Verilen metin:
____________
Paylaş
Abdest Ve Gusülde İsraf
Question
Dört Mezhebe göre Abdest Ve Gusülde Suyu İsraf etmek
a. Hanefî Mezhebi:
Hanefîlere göre abdest alırken (organları) yıkamayı üçe kadar tekrar etmek sünnettir. Üçten fazla yıkamak mekruhtur. Çünkü Hz. Peygamber (abdest organlarını) birer defa yıkamış ve: “Abdest budur, Hz. Allah namazı abdestsiz kabul etmez” buyurmuştur. İkişer defa yıkamış ve: “Bu, Allah’ın sevabını iki kat verdiği abdesttir” buyurmuştur. Üçer defa yıkamış ve: “Bu benim ve benden önceki peygamberlerin abdes-tidir. Bundan fazla veya eksik olarak (yıkamak suretiyle) abdest alan, aşırı gitmiş ve zulm etmiştir” demiştir.
Hadisteki tehdit ifadesi (üç defa yıkamayı) sünnet olarak görmeyenedir. Şüpheye düştüğü için kalbi tatmin etmek üzere üç defadan fazla yıkamakta veya bir diğer abdest niyetiyle fazla yıkamakta bir sakınca yoktur. Çünkü abdest üzerine abdest almak, nur üzerine nurdur. Şüpheye düşene de şüphe ettiği şeyi bırakıp kesin olana göre hareket etmesi hususunda emir vardır.
Yukarıdaki hadis bir diğer rivayette şöyledir:
Her kim (abdest alırken organları yıkamayı üçten) fazla veya eksik yaparsa, o kimse haddi aşanlardandır.
Bu hadisin yorumunda bazı âlimler şöyle demişlerdir: “Bu hadis, abdestte yıkanması gereken yerin fazlasını veya organı eksik yıkayan hakkındadır.”
Bazı âlimler: “Hadis, üç defadan fazla yıkayan, fakat abdestin başında niyet etmediği için birden eksik yıkamış durumuna düşenler hakkındadır” demişlerdir.
Kâsâni şöyle diyor: “Doğrusu, hadisin manası itikat ile ilgili olup, bizzat yıkama eylemi ile ilgili değildir. Buna göre mana şöyledir: Üç defa yıkamayı sünnet kabul edip üçten fazla veya eksik yıkayan bid’at işlemiştir. Bu durumda olan kimse için tehdit vardır.
____________
Eldeki kayıtlar:

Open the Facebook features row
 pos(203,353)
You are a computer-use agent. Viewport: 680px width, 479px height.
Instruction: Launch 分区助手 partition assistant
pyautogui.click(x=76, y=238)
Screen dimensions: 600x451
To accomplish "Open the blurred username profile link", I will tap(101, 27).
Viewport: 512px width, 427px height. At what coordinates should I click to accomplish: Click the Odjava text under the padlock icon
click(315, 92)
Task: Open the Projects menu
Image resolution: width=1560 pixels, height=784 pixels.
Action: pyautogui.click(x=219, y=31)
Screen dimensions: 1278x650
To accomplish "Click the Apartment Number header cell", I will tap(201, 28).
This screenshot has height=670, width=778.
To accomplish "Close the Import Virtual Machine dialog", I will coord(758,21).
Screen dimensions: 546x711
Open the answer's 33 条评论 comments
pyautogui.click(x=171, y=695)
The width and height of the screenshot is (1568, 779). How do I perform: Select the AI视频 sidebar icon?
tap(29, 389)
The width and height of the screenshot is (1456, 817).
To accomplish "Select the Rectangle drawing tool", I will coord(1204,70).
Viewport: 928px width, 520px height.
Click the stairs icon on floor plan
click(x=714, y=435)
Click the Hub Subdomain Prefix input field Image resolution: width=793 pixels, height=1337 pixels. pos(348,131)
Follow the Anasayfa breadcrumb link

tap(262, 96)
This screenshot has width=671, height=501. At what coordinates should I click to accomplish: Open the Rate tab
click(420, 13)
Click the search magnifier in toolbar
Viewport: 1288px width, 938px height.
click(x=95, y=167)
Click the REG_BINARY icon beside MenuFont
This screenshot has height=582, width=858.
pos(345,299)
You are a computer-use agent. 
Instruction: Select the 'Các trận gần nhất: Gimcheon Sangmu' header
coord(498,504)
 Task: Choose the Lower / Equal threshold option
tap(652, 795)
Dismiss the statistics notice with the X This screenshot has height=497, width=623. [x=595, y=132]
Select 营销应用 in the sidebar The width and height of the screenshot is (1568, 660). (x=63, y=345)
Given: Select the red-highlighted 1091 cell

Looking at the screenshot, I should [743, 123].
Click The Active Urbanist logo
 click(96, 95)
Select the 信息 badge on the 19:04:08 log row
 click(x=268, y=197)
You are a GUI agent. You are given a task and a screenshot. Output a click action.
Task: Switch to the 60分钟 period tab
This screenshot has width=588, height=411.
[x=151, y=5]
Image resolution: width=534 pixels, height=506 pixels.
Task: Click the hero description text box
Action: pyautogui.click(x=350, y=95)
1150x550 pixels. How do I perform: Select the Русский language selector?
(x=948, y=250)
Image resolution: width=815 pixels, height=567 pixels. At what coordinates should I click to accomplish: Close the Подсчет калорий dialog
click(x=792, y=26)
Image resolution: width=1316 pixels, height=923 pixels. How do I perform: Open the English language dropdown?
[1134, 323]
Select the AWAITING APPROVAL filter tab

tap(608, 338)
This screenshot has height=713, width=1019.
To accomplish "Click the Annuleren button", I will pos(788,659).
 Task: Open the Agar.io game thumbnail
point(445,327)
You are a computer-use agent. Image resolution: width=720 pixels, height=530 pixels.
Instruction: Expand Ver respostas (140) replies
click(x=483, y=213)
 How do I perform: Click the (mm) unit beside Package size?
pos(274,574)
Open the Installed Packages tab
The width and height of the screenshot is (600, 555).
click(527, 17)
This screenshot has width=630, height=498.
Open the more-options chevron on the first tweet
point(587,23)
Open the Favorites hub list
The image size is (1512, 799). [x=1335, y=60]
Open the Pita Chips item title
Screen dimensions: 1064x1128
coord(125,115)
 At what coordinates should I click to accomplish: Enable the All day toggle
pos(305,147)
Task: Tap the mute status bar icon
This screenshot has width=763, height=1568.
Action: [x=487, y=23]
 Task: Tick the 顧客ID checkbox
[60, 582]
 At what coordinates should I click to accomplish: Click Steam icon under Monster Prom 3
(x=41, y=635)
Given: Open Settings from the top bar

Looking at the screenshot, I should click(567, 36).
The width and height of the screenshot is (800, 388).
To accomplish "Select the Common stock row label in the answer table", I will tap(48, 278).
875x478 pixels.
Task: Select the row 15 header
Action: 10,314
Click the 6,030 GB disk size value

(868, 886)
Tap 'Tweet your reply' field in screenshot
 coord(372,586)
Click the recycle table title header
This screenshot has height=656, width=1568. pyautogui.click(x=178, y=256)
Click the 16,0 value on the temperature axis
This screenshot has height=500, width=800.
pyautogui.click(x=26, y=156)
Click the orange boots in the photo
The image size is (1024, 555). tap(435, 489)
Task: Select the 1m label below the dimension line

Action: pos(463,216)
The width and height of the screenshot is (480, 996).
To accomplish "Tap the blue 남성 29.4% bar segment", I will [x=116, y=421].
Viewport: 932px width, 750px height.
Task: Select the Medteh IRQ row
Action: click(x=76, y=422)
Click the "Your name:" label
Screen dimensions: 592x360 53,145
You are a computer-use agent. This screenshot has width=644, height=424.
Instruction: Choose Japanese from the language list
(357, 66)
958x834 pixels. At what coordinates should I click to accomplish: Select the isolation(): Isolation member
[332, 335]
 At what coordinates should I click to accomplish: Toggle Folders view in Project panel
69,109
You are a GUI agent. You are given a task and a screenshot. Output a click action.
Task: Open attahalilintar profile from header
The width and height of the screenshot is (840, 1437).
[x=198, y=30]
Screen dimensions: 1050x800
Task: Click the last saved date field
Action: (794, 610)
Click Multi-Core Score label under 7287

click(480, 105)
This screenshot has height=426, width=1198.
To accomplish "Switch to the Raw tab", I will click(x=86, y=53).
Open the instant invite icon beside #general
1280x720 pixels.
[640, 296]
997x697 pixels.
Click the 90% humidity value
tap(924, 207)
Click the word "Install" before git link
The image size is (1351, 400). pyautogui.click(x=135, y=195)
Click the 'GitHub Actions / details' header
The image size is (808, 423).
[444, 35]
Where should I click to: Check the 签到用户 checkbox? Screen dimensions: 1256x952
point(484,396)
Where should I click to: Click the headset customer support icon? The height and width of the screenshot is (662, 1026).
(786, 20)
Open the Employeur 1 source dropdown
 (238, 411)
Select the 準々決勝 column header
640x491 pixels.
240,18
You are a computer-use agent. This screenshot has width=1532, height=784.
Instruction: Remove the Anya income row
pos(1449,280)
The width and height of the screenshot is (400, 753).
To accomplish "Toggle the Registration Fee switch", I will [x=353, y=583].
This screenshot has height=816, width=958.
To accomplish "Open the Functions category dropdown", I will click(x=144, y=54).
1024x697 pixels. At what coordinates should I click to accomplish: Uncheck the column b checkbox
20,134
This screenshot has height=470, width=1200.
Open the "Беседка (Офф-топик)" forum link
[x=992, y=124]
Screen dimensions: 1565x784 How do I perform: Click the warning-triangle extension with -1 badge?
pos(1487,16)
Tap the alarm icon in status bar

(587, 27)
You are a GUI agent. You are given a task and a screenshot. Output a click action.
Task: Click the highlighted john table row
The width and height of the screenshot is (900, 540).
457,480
____________
Alıştırma A:
Abdestte israfla ilgili metne göre, "fazla veya eksik yaparsa" diye geçen hadis için kimler hangi yorumu yapmış? Her yorumu, onu yapan kişi ya da kişilerle birlikte yazın.
Alıştırma B:
Aşağıdaki ifadeler abdestte israfla ilgili metne uyuyor mu? Her birine evet ya da hayır deyin ve kararınızı belirleyen sözleri metinden aynen alıntılayın.
(i) Hanefîlere göre abdestte organları üçten fazla yıkamak mekruhtur.
(ii) Şüpheye düşen kişinin kalbini rahatlatmak için üç defadan fazla yıkaması sakıncalıdır.
(iii) Kâsâni'ye göre hadisin anlamı doğrudan yıkama işiyle ilgilidir.
Alıştırma C:
Abdestte israfla ilgili metni, son cümlesinden sonrasını yazarak sürdürün.

Cevap alanı A:
1. Bazı âlimler: Hadis, abdestte yıkanması gereken yerin fazlasını yıkayan ya da organı eksik yıkayan kişi hakkındadır.
2. Bazı âlimler: Hadis, üç defadan fazla yıkayan ama abdestin başında niyet etmediği için birden eksik yıkamış sayılan kişiler hakkındadır.
3. Kâsâni: Hadisin anlamı yıkama işiyle değil, inançla ilgilidir. Üç defa yıkamayı sünnet kabul edip üçten fazla ya da eksik yıkayan kişi bid'at işlemiştir ve tehdit onun içindir.

Cevap alanı B:
(i) Evet: "Üçten fazla yıkamak mekruhtur."
(ii) Hayır: "Şüpheye düştüğü için kalbi tatmin etmek üzere üç defadan fazla yıkamakta veya bir diğer abdest niyetiyle fazla yıkamakta bir sakınca yoktur."
(iii) Hayır: "hadisin manası itikat ile ilgili olup, bizzat yıkama eylemi ile ilgili değildir."

Cevap alanı C:
Fıkıh âlimleri “Birinci yıkayış farz, ikincisi sünnet, üçüncüsü sünneti mükemmelleştiricidir” demişlerdir. İkinci ve üçüncü yıkayışların sünnet olduğu söylenmiştir. İkinci yıkayışın sünnet, üçüncünün nafile olduğu da söylenmiştir. Bunun aksini söyleyen de olmuştur.
Her halükârda abdest organlarının üçten fazla yıkanmasının mekruh olduğu söylenmiştir. İbn Âbidin, özürsüz olarak yıkamanın yasak olduğunu net olarak ifade etmiştir. Ayrıca Tatarhaniyye isimli eserde -Nâtıfi’den aktarılarak- üçten fazla yıkamanın bidat olduğu söylenmektedir.
Sirâc isimli eserde bildirildiğine göre aynı yerde tekrar tekrar abdest almak müstehab değildir, aksine israftan dolayı mekruhtur.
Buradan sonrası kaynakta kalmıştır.